I do guarantee that an automatic is not "the edge" unless you dragrace high powered cars and want consistent times

-corey


----------



## lawabidn (Mar 28, 2004)

ooops, double post


----------



## x0dyssey (Mar 26, 2004)

dont worry about the auto, i have an auto in my 240, its cool.... for now. Just think of it as a time to learn how ot handle the car. Im gonna leave the motor alone for about 7months then do my conversion. seriously just take this "auto" time to learn how to handle your car, once you switch to a manual you wont even notice the difference. Well excpet that you will be much faster


----------



## ReVerm (Jan 13, 2003)

lawabidn said:


> Tell this to a Driving Instructor at a NASA or SCCA event and they will laugh and laugh...
> 
> Ignorance must be bliss, but the fact is a manual gives more control as you have more responsive throttle, lower and better gear ratios (ie, accell faster), plus you can use the engine as a brake and save your pads and rotors.
> 
> ...


I never said that a conventional automatic would give you an edge. I'm just saying that it's nice to have your right and left foot free at all times. What's funny is about your post is that a NASA driving instructor said something quite similar to what I said. He wasn't talking about an automatic either, just complaining about how much more efficient things would be if we didn't have a third pedal and a stick on the floor (and how much nicer it would be if the stick was closer to the wheel).

EDIT: If I introduced you to any of my instructors they'd probably yell in your face. "The engine is not a brake" will probably be the first thing out of their mouth.


----------



## lawabidn (Mar 28, 2004)

ReVerm said:


> I never said that a conventional automatic would give you an edge. I'm just saying that it's nice to have your right and left foot free at all times. What's funny is about your post is that a NASA driving instructor said something quite similar to what I said. He wasn't talking about an automatic either, just complaining about how much more efficient things would be if we didn't have a third pedal and a stick on the floor (and how much nicer it would be if the stick was closer to the wheel).
* * * *
-- Short exercise 1 --
Output the part of the forum thread about automatic and manual transmissions that runs from "## ReVerm (Jan" up to and including "pads and rotors.", word for word.
-- Short exercise 2 --
Write the next part of the forum thread about automatic and manual transmissions, picking up right after its last sentence.

-- Entries shown --
* * * *
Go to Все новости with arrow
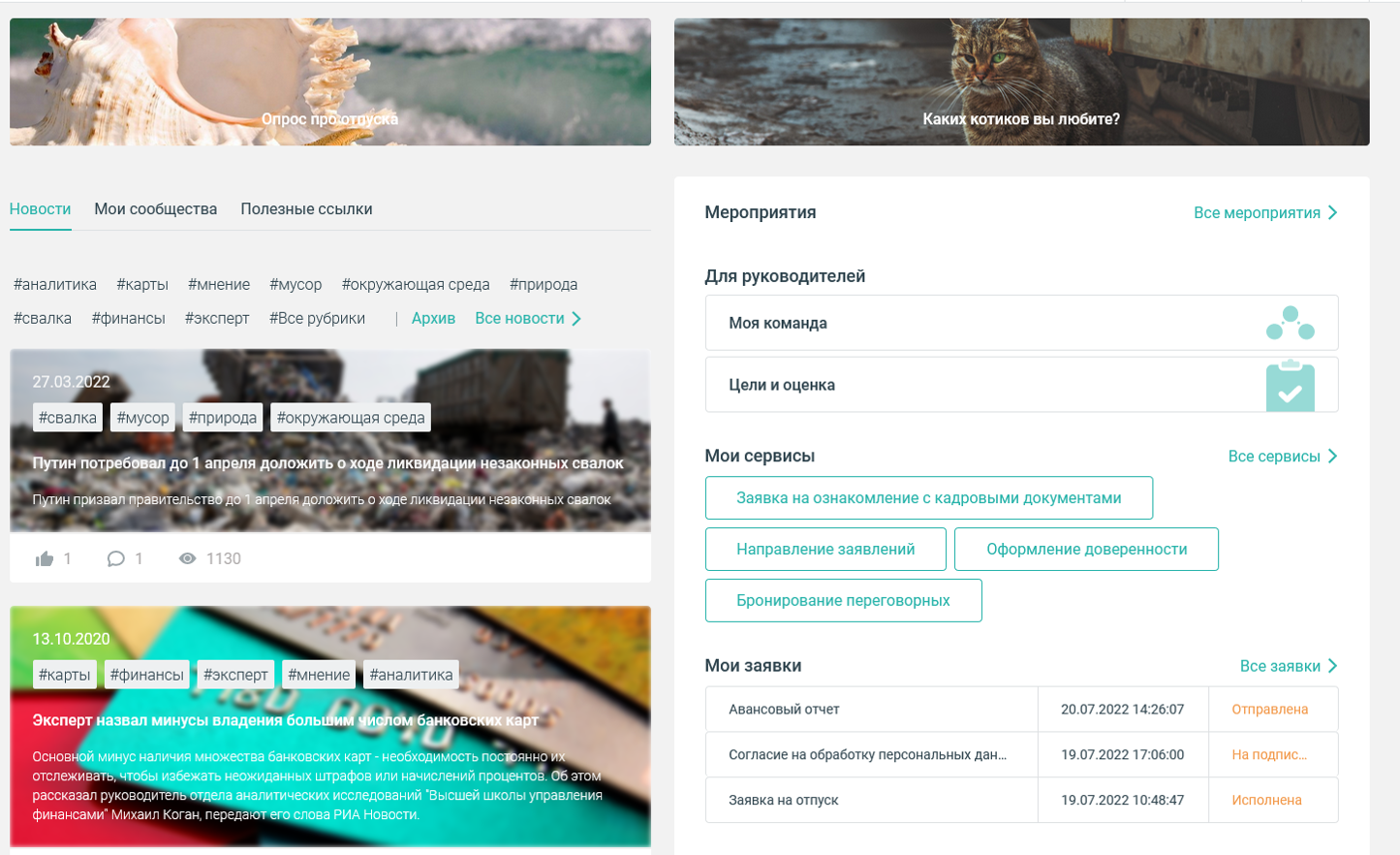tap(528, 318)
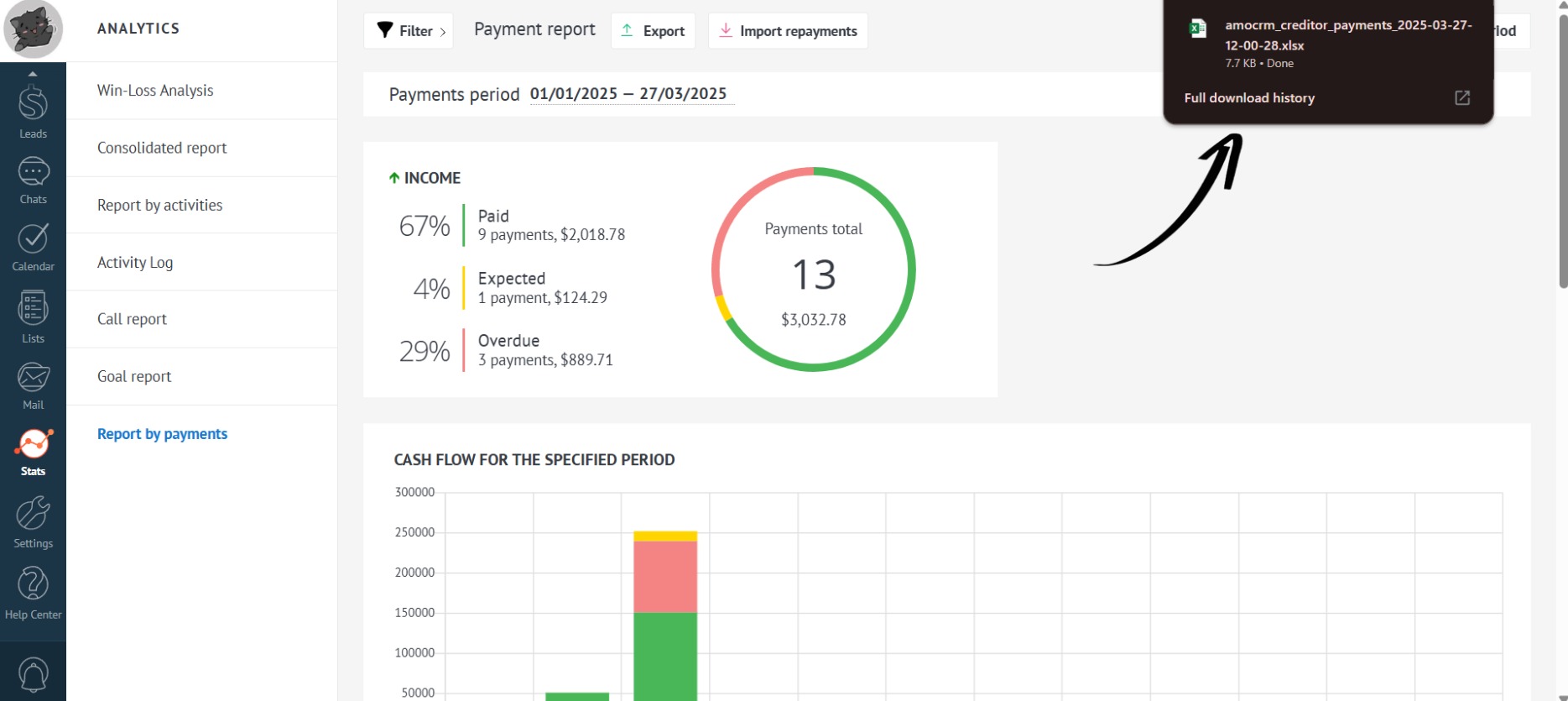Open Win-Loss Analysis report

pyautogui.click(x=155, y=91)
* * * *
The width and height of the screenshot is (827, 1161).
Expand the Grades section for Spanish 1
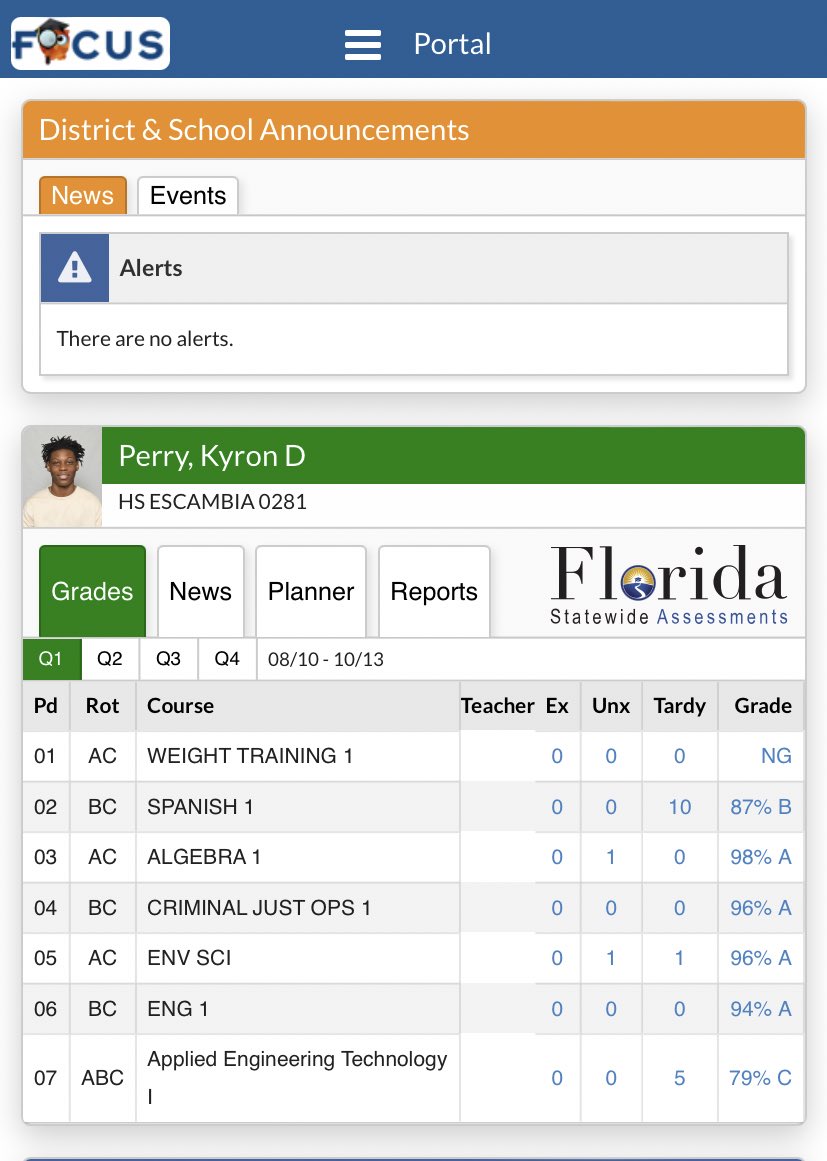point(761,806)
* * * *
-- Result 1 --
## ReVerm (Jan 13, 2003)

lawabidn said:


> Tell this to a Driving Instructor at a NASA or SCCA event and they will laugh and laugh...
> 
> Ignorance must be bliss, but the fact is a manual gives more control as you have more responsive throttle, lower and better gear ratios (ie, accell faster), plus you can use the engine as a brake and save your pads and rotors.

-- Result 2 --
> 
> EDIT: If I introduced you to any of my instructors they'd probably yell in your face. "The engine is not a brake" will probably be the first thing out of their mouth.


As far as a "conventional automatic" I dont think this kids 240 is equipped with anything close to the tip-tronic style automatic installed in the M3s/porsche etc, nor is it smart enough to stay in the correct gear through corners, especially exiting corners. Thus throttle response is significantly affected, plus its just not smooth.... and remember just as the instructors say, "Slow and smooth is fast"

And no, the engine is not a brake but it is very effective to be in the correct gear exiting a corner. 

-Corey


----------



## ReVerm (Jan 13, 2003)

lawabidn said:


> nor is it smart enough to stay in the correct gear through corners, especially exiting corners.


Sounds like you haven't driven a Nissan automatic for very long. With enough practice you can actually hold these things in gear through sheer pedal modulation. Automatics require training to drive hard around corners, but it's doable.

If you think of the effect that occurs when you release your accelerator pedal in a manual transmission car as "engine braking", you're thinking of it the wrong way. The way the people I've worked with think of it is that a manual transmission's accelerator is constantly in connection with the engine through the gear you're in. With an automatic transmission, that isn't the case. The difference? The "engine braking" mindset implies that cars with both transmissions can be driven the same way. This mindset emphasizes that different transmission type = different car.

BTW: The only reason I said "conventional auto" is because that isn't the case with CVTs. Because I didn't explicitly state that my statements were specific to his car, I thought I should clarify that. Oh, and the tiptronic system is just an automatic transmission with gear selection. It's a conventional auto (The BMW SMG system is not. Don't confuse it with that).


----------



## lawabidn (Mar 28, 2004)

ReVerm said:


> Sounds like you haven't driven a Nissan automatic for very long. With enough practice you can actually hold these things in gear through sheer pedal modulation. Automatics require training to drive hard around corners, but it's doable.
> 
> If you think of the effect that occurs when you release your accelerator pedal in a manual transmission car as "engine braking", you're thinking of it the wrong way. The way the people I've worked with think of it is that a manual transmission's accelerator is constantly in connection with the engine through the gear you're in. With an automatic transmission, that isn't the case. The difference? The "engine braking" mindset implies that cars with both transmissions can be driven the same way. This mindset emphasizes that different transmission type = different car.
> 
> BTW: The only reason I said "conventional auto" is because that isn't the case with CVTs. Because I didn't explicitly state that my statements were specific to his car, I thought I should clarify that. Oh, and the tiptronic system is just an automatic transmission with gear selection. It's a conventional auto (The BMW SMG system is not. Don't confuse it with that).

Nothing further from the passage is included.